Task statement: Report how many lines of these entries hold the string "computer"; reply with the number alone.

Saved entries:
____________

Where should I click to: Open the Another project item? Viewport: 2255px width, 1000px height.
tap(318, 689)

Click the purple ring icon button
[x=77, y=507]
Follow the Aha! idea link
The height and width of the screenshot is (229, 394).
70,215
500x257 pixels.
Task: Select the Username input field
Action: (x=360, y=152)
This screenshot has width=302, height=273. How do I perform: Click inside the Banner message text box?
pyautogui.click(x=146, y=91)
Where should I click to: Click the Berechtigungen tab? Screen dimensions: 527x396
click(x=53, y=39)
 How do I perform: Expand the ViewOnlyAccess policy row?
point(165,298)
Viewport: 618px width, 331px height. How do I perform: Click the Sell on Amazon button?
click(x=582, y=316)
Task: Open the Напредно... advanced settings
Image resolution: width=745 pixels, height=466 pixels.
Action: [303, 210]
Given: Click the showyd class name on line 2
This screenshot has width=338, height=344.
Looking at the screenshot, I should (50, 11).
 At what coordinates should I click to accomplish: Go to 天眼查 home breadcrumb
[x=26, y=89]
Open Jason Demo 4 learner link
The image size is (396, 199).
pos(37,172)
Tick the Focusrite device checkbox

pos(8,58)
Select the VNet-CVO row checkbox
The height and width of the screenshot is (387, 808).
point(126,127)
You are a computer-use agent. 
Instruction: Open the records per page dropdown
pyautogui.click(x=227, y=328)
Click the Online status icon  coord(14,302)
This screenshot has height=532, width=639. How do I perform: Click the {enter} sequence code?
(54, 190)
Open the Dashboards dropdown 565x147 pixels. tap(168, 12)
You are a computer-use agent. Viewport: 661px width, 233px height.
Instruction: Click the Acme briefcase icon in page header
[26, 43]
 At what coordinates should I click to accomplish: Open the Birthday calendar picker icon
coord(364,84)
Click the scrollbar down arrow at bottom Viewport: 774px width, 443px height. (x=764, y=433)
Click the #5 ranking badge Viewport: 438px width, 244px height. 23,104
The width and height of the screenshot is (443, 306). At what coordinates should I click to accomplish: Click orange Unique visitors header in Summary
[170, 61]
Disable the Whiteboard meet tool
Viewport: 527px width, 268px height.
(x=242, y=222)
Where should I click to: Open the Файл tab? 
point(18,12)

____________

Output: 2